NEWS

Al Dura controversy continues
A recent French court decision leaves us no closer to the truth about footage that shook the Middle East, writes Natasha Lehrer A seven-year debate over the authenticity of the footage of the death of Mohammed al Dura in the arms of his father Jamal reached a new stage on 21 May when the Paris […]
09 Jun 08

A recent French court decision leaves us no closer to the truth about footage that shook the Middle East, writes Natasha Lehrer

A seven-year debate over the authenticity of the footage of the death of Mohammed al Dura in the arms of his father Jamal reached a new stage on 21 May when the Paris Court of Appeal overturned a defamation verdict against blogger Philippe Karsenty.

In 2004 Karsenty joined the chorus voicing scepticism about the al Dura footage. He accused the veteran France 2 Middle East correspondent Charles Enderlin, who provided the voiceover for the report from Gaza, which was filmed by freelance cameraman Talal Abu Ramah, of knowingly having broadcast faked footage of the shooting at the Netzarim Junction on 30 September 2000. Enderlin and France 2 have consistently rebutted this accusation and have so far taken four bloggers, including Karsenty, to court. In the original court case, in 2006, the court did not demand that France 2 hand over the rushes. Karsenty was found guilty of defamation.

Enderlin was not in Gaza on the day, but he asserted in his commentary on the footage that the boy was killed by shots deliberately fired in their direction from the Israeli position. He also claimed, in an interview in October 2000 with the French magazine Telerama and on subsequent occasions, to have edited out shots of the 12-year-old boy’s final dying moments.

Last November the Appeal Court judge asked France 2 to hand over the tape of the rushes from which the broadcast footage was taken.
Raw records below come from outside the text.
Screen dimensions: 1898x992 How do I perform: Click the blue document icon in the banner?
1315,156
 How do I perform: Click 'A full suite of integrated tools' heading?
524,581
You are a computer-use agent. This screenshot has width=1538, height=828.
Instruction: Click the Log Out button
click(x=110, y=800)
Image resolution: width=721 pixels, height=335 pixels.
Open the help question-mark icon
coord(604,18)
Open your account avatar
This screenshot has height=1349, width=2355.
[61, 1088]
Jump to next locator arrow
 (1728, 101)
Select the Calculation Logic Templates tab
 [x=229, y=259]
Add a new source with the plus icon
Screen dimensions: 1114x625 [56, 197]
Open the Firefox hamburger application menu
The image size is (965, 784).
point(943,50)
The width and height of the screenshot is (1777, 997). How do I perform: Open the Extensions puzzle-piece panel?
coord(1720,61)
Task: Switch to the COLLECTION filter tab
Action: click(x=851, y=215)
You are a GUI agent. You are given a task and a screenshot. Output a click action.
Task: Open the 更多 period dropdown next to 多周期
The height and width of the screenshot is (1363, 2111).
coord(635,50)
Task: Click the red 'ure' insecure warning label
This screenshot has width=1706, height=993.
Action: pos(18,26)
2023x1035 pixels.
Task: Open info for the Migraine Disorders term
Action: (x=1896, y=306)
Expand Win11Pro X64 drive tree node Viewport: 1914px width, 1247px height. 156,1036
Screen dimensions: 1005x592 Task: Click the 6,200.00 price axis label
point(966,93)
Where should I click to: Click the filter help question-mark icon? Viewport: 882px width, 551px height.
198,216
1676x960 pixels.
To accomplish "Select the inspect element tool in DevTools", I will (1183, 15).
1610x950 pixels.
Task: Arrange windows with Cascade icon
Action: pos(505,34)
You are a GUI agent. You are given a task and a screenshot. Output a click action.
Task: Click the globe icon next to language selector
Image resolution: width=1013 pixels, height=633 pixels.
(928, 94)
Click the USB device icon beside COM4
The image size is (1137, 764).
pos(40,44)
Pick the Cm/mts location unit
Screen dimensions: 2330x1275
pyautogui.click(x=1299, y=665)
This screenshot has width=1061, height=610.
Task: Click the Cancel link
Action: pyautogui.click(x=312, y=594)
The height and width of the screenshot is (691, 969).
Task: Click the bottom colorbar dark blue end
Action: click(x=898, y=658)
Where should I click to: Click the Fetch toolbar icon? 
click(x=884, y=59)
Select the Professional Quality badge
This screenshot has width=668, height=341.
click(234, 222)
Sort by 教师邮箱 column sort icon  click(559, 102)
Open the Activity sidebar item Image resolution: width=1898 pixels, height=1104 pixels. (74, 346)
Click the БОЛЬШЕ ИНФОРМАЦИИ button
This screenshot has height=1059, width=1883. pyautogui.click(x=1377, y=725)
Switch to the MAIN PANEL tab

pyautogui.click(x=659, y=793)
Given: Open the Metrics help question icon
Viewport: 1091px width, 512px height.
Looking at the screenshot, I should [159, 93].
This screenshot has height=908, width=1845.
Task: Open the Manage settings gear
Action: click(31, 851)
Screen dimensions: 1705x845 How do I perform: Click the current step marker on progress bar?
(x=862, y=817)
Eighteen minutes (of the original 27) were handed over and shown in open court. What the original judge had found peripheral to the case – the footage itself – became the basis for the Appeal Court judge’s ruling. In her summing up of the reasons for the overturning of the decision the judge emphasised that Karsenty was within his rights to debate what she considered to be ‘a matter of public interest’. She noted that ‘Philippe Karsenty exercised in good faith his right to free criticism; that, this being the case, he did not go beyond the limits of freedom of expression.’ She went on, ‘It appears after examination of the 18 minutes of the rushes of Talal Abu Ramah handed over by France 2 that we cannot distance ourselves from the opinions of professionals….The claims made by the cameraman cannot be considered to be entirely credible.’

French media — who have enthusiastically rebroadcast Enderlin’s original report over the years — have been noticeably reticent when it comes to reporting on the Karsenty case, as indeed have the media in Britain. The squashing of Karsenty’s conviction merited, for example, a brief article in Le Monde seven days later, with the reminder that the judge ‘did not pronounce on the content of the France 2 report’ but merely on Karsenty’s right to criticise Enderlin. Clearly the Le Monde journalist did not read the judge’s ruling, in which she discusses in detail over seven pages the opinions of various experts who have concluded there is nothing in the footage to ‘affirm that [the child] is really dead and even less that he was killed by Israeli soldiers’.

Enderlin and France 2 have lodged an appeal with the Supreme Court to overturn the Appeal Court’s decision. It will take up to two years for the case to be heard.